Leadership 101: How to build emotional intelligence
What if emotions were driving our decisions more than we thought they would at work?
Emotional intelligence is one of the most fundamental skills of leaders – and we call it a skill, because while it can be a personality trait, one can also learn emotional intelligence. The skill is imperative as it helps leaders to recognize their own emotional state and its impact on those they lead, as well as the needs of their employees.
What is emotional intelligence in the first place?
A person with emotional intelligence is an individual with a high level of self awareness. They understand their own emotions (and usually those of others too). They are able to foresee the implications of their emotions and can self-regulate and find solutions. They are able to reason, respect various perspectives and show empathy towards themselves and others.
Emotional intelligence accounts for 67% of the abilities necessary for superior leadership performance, according to Daniel Goleman’s book ‘Emotional Intelligence: Why It Can Matter More Than IQ’.
How to build emotional intelligence
- It helps leaders to make better decisions for themselves and their teams
- Leaders can lead by example and reinforce the behaviours they’d like to see amongst their teams
- And finally, overall, it can help leaders lead the direction of the company and organization
Become interested in your emotions
The first step to becoming more aware of your feelings is being interested in your feelings and wanting to understand them. Leaders are human too and therefore experience emotion. It is a fact that emotions influence behaviours, no matter who you are. Even leaders can be influenced by their emotions which is why emotional intelligence is so important. Emotional intelligence allows leaders to take a step back and assess what they feel and why; how it’s influencing their behaviours and decisions, and how it’s impacting those around them.
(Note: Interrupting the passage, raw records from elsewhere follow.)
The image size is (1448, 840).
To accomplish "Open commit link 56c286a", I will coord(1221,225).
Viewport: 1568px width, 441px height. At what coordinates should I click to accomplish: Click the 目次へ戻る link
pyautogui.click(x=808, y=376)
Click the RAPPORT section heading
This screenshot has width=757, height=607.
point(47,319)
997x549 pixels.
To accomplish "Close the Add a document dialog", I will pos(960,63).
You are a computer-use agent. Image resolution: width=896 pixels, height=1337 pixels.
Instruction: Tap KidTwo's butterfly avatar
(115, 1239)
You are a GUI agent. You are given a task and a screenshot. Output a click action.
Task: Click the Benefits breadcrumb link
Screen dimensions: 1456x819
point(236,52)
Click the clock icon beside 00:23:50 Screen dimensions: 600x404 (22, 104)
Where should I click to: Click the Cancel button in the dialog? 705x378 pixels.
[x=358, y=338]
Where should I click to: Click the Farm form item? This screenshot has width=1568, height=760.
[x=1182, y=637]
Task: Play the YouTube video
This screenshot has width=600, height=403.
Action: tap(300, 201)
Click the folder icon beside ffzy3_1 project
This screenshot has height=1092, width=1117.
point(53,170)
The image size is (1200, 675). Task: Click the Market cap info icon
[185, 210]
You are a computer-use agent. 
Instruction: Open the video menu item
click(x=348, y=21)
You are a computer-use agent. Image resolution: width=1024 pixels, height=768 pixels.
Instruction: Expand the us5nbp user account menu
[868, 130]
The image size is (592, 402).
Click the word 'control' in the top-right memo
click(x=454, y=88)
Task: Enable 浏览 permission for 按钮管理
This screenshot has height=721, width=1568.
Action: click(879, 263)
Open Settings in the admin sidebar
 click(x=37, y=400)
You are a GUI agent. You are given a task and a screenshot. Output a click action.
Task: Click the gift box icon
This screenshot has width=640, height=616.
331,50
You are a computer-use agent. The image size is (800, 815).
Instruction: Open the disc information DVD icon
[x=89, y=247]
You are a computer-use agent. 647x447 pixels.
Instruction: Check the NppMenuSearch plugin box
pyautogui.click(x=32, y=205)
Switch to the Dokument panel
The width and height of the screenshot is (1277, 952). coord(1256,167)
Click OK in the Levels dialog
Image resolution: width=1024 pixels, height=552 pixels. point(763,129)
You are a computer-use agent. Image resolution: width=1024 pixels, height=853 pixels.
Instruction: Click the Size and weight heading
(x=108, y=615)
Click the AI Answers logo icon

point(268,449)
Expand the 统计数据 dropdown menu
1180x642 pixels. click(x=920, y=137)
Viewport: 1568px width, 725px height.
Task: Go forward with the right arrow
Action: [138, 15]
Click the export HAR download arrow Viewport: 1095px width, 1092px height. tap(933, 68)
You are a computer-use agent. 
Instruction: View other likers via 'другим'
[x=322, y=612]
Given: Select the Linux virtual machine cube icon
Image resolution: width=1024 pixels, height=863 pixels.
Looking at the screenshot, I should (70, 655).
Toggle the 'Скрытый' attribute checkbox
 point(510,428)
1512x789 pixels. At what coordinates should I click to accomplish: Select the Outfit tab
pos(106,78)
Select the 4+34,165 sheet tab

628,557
Seek to understand the emotions of those you lead
Great leaders with emotional intelligence know that they aren’t only responsible for understanding their own emotions, but are responsible for understanding what those around them feel, because:
- This will help leaders to identify their shortfalls and where they can improve (this kind of responsibility and accountability takes emotional intelligence!)
- It helps them to understand the needs of their people so that their needs don’t go unmet and problems like high staff turnover, absenteeism, low engagement etc can be avoided.
- Leading human beings means emotions are always involved and a good leader knows that the human element of leadership should never be ignored
Practise showing empathy towards others
As a leader you need to be able to understand various perspectives and points of view, and show empathy for those you lead. Instead of waiting for people to come to you for help, asking your employees simple questions such as “how are you really doing?” or “how can I help you right now?” and letting them openly answer without any expectation or pressure, proves to be a powerful way to build a more empathetic and open communication, which will then become an inspiration for how the team communicates among each other. Pulse surveys are a great way of asking such questions and receiving honest feedback about how your people really feel and why.
Good leaders listen before they speak; they seek to understand before making assumptions, and are typically refer to data before making decisions. Good leaders know the power of listening to their people and are constantly looking for new and better ways to listen and communicate with those they lead. Practise listening to what your people say, need and want and try to understand things from their point of view. This is how teams become better aligned, your people become more engaged, and how to achieve success in all areas of leadership and business.